Jesus Revolution, a movie about a spiritual awakening in California in the early 1970s, is nearing $46 million in box office ticket sales as of this morning. In so doing, it has matched or surpassed The Fabelmans, The Banshees of Inisherin, Tár, Women Talking, and Triangle of Sadness, combined. (For more on Jesus Revolution, see our review, as well as our interview with director Jon Erwin in The Denison Forum Podcast.)
Why is the movie striking such a chord with so many millions of people?
Rev. Greg Laurie, a California pastor and central figure in the movie, writes: “We were created to worship. And when you get down to it, every person on Earth does worship. We don’t all worship the God of heaven, but we all worship someone or something. It may be a sports figure, an entertainer, or someone else. It may be a possession. But everyone bows at some kind of altar.”
The pastor continues: “Even atheists worship. Skeptics worship. Republicans and Democrats worship. Independents worship. Everyone, everywhere, worships. It’s the fundamental drive of life and one of the unique distinctions of humanity.”

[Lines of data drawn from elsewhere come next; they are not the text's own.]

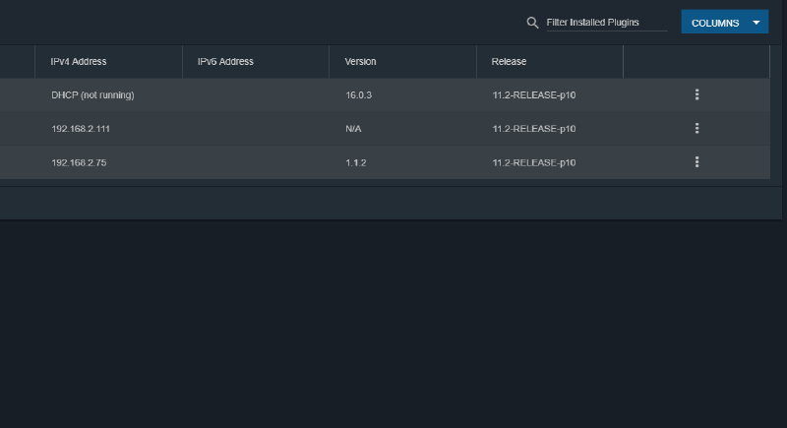787x428 pixels.
Task: Click release cell in the 192.168.2.75 row
Action: tap(533, 162)
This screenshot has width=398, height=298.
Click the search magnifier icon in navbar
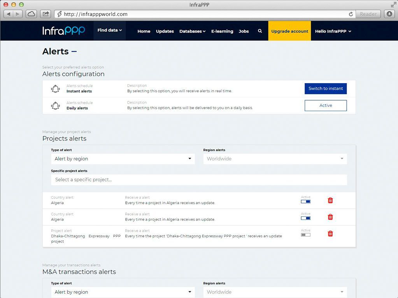(260, 31)
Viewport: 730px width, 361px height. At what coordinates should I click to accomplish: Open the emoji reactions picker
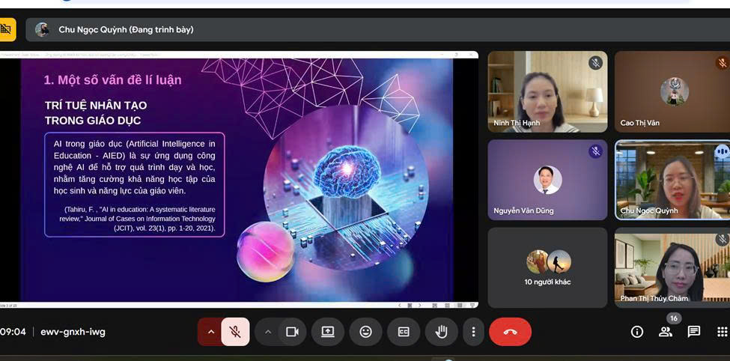click(x=365, y=332)
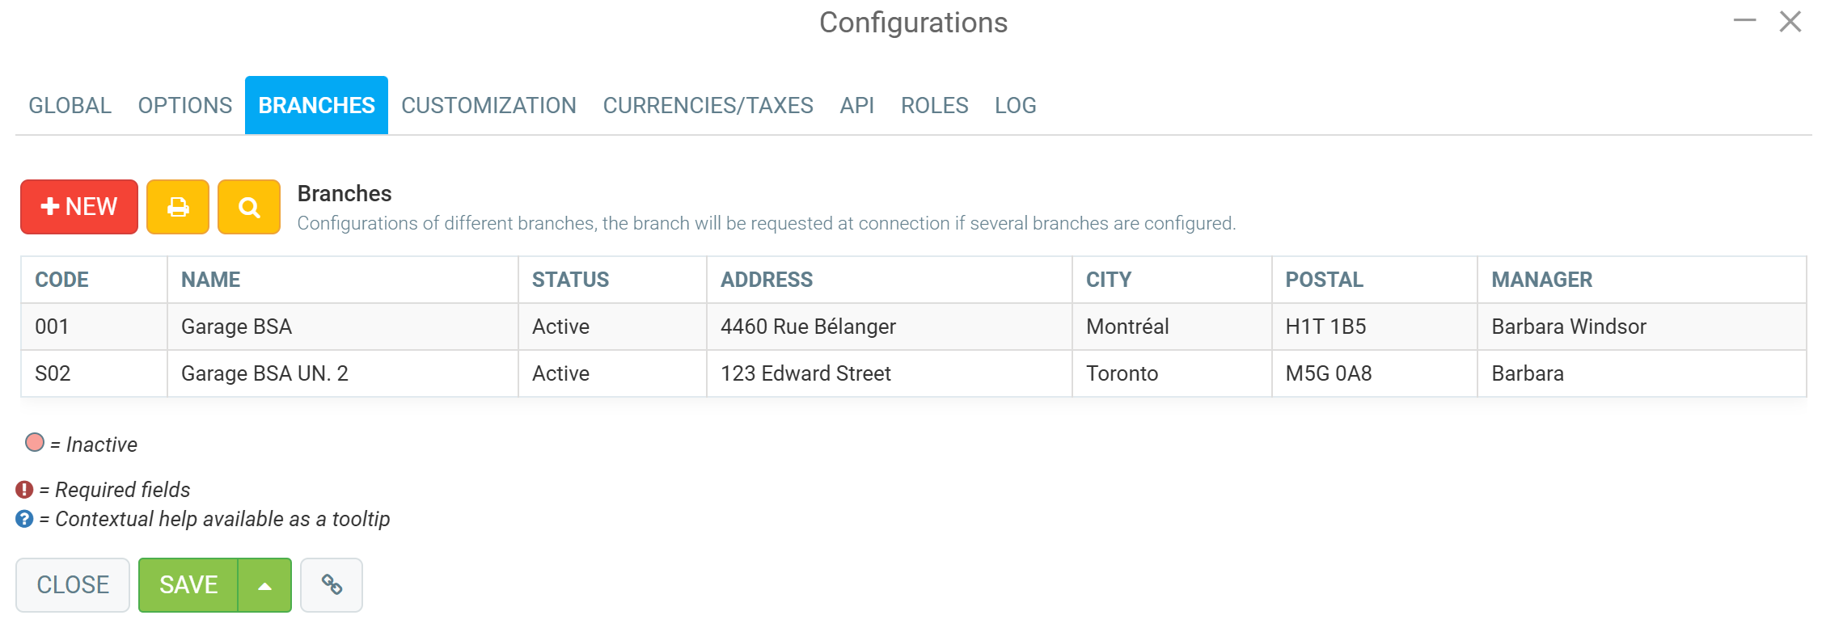Viewport: 1822px width, 628px height.
Task: Open the Garage BSA UN. 2 row
Action: [x=264, y=373]
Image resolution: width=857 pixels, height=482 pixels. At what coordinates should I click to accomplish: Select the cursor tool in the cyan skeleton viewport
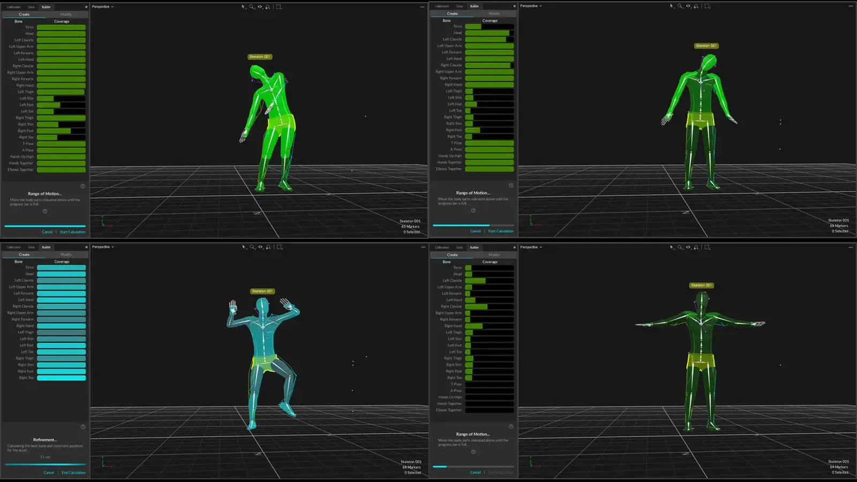pyautogui.click(x=243, y=247)
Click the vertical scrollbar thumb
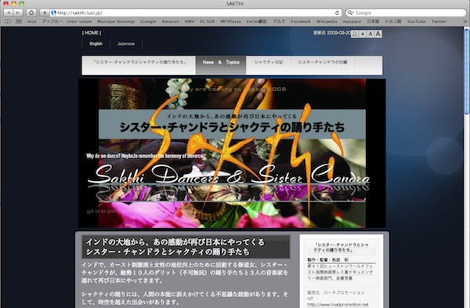Viewport: 470px width, 308px height. [466, 71]
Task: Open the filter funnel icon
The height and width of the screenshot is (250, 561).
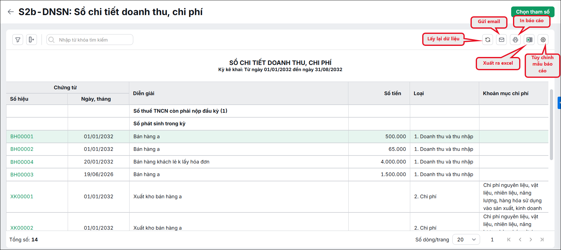Action: 18,40
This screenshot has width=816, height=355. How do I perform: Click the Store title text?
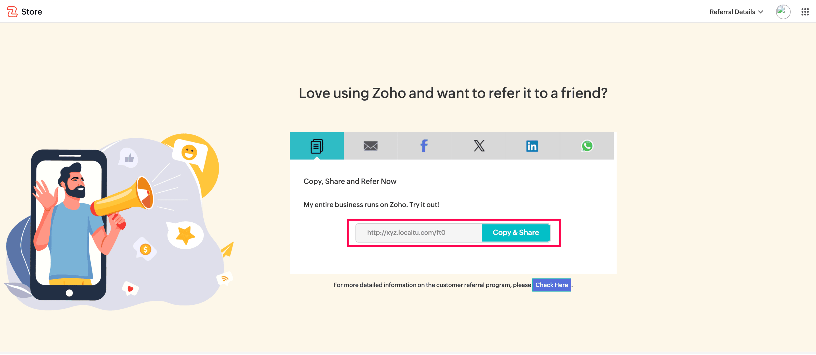tap(31, 12)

This is because, as Rev. Laurie notes, “God has placed eternity in the human heart (see Ecclesiastes 3:11).”
Every person you know is looking for God in some way. Every person, whatever their public or private stance on faith and religion, is made by God for God. This is a fact beyond their control. It is a reality St. Augustine famously voiced sixteen centuries ago: “You have made us for yourself, and our hearts are restless until they find their rest in you” (Confessions 1.1.1).

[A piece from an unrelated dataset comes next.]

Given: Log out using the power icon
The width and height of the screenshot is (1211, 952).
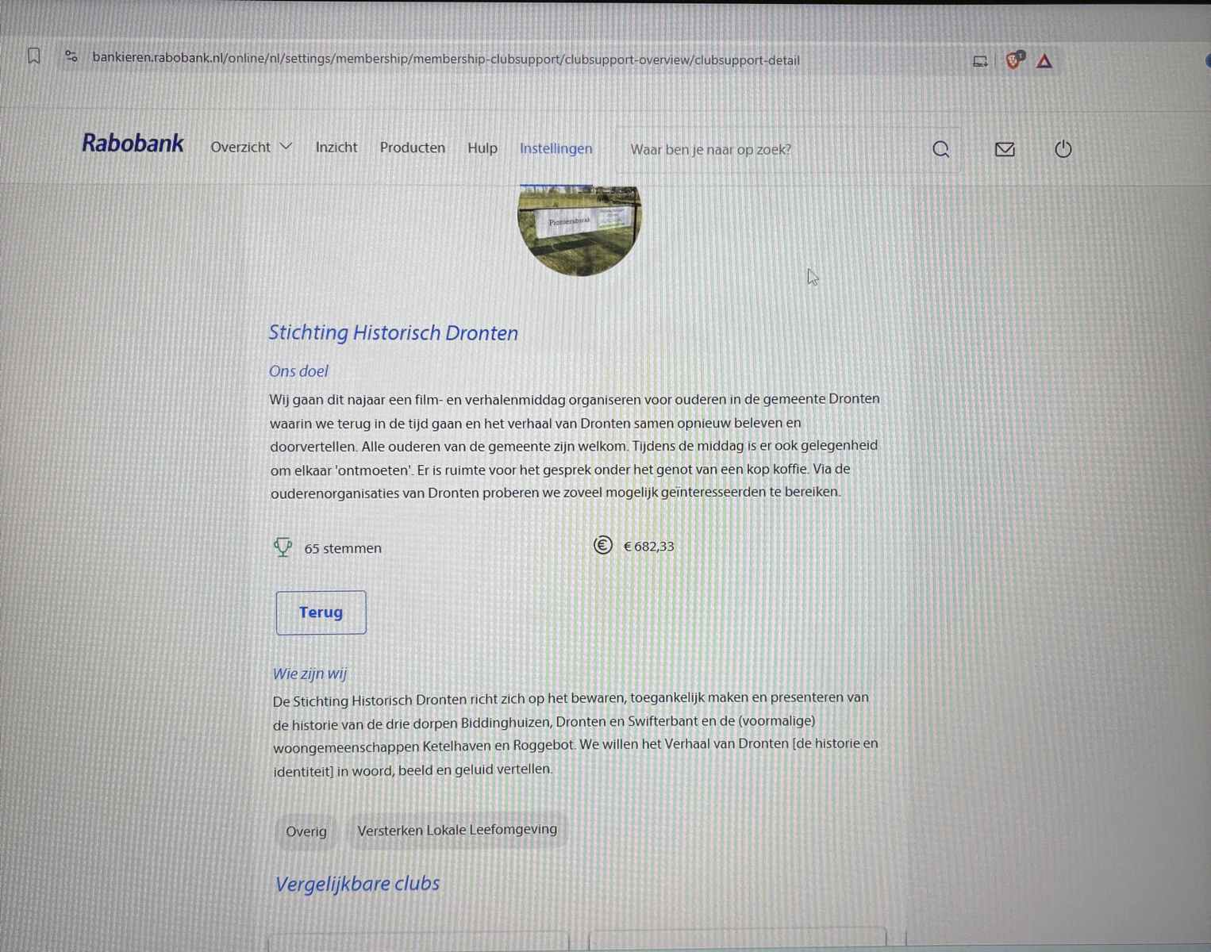Looking at the screenshot, I should [x=1063, y=149].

As a result, no matter how dark the days seem to be, you and I should have an “abundance mentality” that expects the King of the universe to use us in making a transforming difference in our lost world. As we will see today, it is always too soon to give up on God.
“No pessimist ever discovered the secret of the stars”
Evidence that biblical morality is best for us continues to grow. For example, the Wall Street Journal headlines, “For Long-Term Health and Happiness, Marriage Still Matters.” By contrast, studies have clearly linked premarital sex to divorce.
While our secularized culture conflates success with happiness, another Wall Street Journal article reports the opposite: “We’re all sprinting on what psychologists call a hedonic treadmill. That is, we might get a hit of joy when we achieve something, but we eventually return to our baseline level of happiness (or unhappiness). Whatever heights we reach, we’re still, well, us.”
This is because we are fallen people living in a fallen world.
The annual “Stress in America Survey” reports that stress is “rising rapidly” as a result of escalating inflation, concerns about possible Russian cyberattacks or nuclear threats, fears that a World War III could break out, and worries about money and the economy. Unsurprisingly, 90 percent of US adults say the United States is experiencing a mental health crisis.
The depressing news cycle exacerbates our angst. Bad news generates more interest than good news, contributing to a “negativity bias” that conditions us to pessimism about the world around us. As the axiom goes, “A pessimist is never disappointed.”
However, as Helen Keller noted, “No pessimist ever discovered the secret of the stars, or sailed to an uncharted land, or opened a new doorway for the human spirit.” Winston Churchill added, “A pessimist sees the difficulty in every opportunity; an optimist sees the opportunity in every difficulty.”
Who was the first named disciple of Jesus?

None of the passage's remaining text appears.